In this tutorial we’re going to look at pandas data structures are and how to use them. We ‘ll start with an introduction to the pandas package and look at why it is important. We will begin to understand what data structures provides – particularly Pandas Series and Pandas DataFrame – and illustrate how to perform basic tasks on these data structures.
The Pandas Package
Pandas is a package that provides high performance, easy-to-use data structures and data analysis tools. It forms the building blocks of real world analytics in Python and offers powerful and flexible data manipulation features. With just a few lines of code, pandas makes data wrangling, preparation and analysis very easy.

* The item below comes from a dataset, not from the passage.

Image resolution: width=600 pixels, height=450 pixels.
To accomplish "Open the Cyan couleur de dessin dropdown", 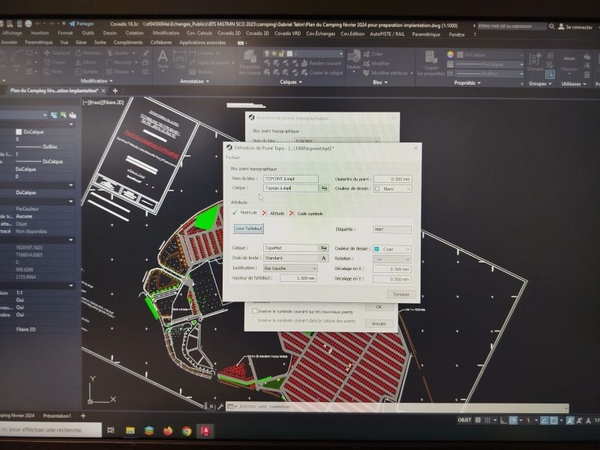I will click(x=391, y=247).
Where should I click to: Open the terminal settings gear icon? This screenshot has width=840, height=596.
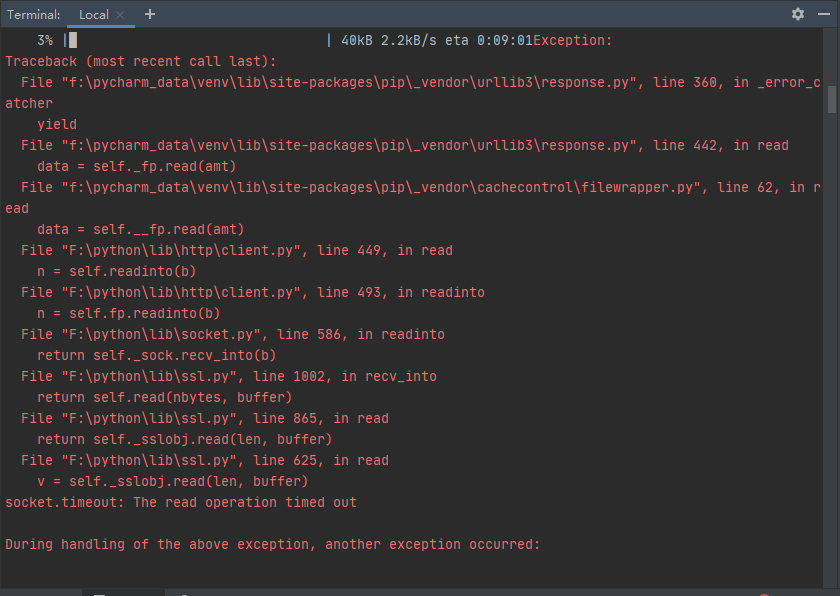pyautogui.click(x=797, y=14)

Some of the most useful features in the pandas package are availability of dataFrames, loading data, crosstabs, aggregation, merging, sorting and basic plotting.
Pandas has two key data structures, Series and DataFrame.
Let us start by importing pandas and storing it as pd.

# import pandas in python
import pandas as pd
Pandas Series
A Series is a one-dimensional labelled array object similar to a list or a column in a table. It can hold any data type.
Let’s see how to create a pandas Series.
In this example, s is the name of the Series object being created. The pd.Series() function creates a Series with values enclosed in square brackets.
If the input value is a character, it is written within quotation marks.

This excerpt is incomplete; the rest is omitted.